So, there I was thinking. Not an unusual thing for me, perhaps even “too usual.” I was thinking of the surrealism of it, the difference between this world I live in, here in the city, and the one I long for, there under the wide sky. Trying to rid myself of the feeling of suffocation that it is (has always) instilled in me.
The thing is that it is so hard to quantify. I do love it here, too, of course. I wouldn’t stay if I didn’t (or would I?)… It is beautiful, I am blessed with mountains and sea and vineyards and wonderful friends, what more could I ask for? To be rid of the claustrophobia, that’s what. I am trying hard not to be whingy and ungrateful, because I have so much to be grateful for. I’m just struggling with it.
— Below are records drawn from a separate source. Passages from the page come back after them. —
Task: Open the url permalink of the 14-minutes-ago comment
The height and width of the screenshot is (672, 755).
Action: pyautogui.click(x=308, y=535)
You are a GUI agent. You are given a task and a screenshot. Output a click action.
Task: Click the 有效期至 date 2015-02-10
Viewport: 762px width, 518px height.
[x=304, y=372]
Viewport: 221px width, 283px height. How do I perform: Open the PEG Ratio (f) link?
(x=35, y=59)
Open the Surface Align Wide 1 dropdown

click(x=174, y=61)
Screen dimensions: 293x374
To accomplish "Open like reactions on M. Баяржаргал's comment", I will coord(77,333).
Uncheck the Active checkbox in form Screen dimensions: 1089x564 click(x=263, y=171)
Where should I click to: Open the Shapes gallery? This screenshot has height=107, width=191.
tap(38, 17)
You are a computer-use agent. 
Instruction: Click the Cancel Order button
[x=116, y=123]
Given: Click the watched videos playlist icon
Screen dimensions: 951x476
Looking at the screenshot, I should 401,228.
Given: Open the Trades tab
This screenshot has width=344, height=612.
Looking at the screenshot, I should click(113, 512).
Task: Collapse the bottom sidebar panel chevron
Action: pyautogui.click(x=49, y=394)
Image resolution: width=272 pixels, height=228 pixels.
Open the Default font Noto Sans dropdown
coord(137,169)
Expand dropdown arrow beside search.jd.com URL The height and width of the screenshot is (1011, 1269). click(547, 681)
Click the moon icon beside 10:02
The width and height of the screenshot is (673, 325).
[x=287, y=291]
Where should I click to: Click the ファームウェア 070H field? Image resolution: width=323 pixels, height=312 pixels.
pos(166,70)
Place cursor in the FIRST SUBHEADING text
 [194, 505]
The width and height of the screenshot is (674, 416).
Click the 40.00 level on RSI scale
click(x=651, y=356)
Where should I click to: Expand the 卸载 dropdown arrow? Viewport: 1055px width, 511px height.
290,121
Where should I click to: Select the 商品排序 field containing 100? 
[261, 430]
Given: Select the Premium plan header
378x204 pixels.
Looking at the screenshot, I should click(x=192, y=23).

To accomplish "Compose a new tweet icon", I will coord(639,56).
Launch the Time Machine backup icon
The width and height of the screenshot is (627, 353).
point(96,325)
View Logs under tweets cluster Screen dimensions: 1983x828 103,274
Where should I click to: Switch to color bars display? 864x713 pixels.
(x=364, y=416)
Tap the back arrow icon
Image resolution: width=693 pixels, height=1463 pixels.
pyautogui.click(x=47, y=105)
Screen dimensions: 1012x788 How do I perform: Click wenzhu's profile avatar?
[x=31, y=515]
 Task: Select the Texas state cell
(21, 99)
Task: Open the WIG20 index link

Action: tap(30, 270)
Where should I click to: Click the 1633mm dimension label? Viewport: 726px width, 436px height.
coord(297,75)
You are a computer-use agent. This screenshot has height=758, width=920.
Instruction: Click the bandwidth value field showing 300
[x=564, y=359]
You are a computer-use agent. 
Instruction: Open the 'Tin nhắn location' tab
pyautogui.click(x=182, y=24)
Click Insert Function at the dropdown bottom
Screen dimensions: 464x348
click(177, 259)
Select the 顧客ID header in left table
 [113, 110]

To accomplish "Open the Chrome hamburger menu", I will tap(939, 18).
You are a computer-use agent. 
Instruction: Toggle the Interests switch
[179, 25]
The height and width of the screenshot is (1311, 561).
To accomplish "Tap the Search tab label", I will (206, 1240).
I keep looking out of my window, like those sad penguins at the aquarium staring out of their glass cage to the sea beyond, and wishing for that big sky, that fresh air, that magic. The magnetism of that place seems to pull more each time I go there, until, at some point, it will become impossible to ignore. At some stage, I get the feeling that I will be pulled back there, even if I try to stay.
G felt it too. We’ve decided it’s time to hatch a plan, to get it right, to make it work. We're aiming for next Autumn, and I'm putting this in writing because, well, then it'll be more tangible.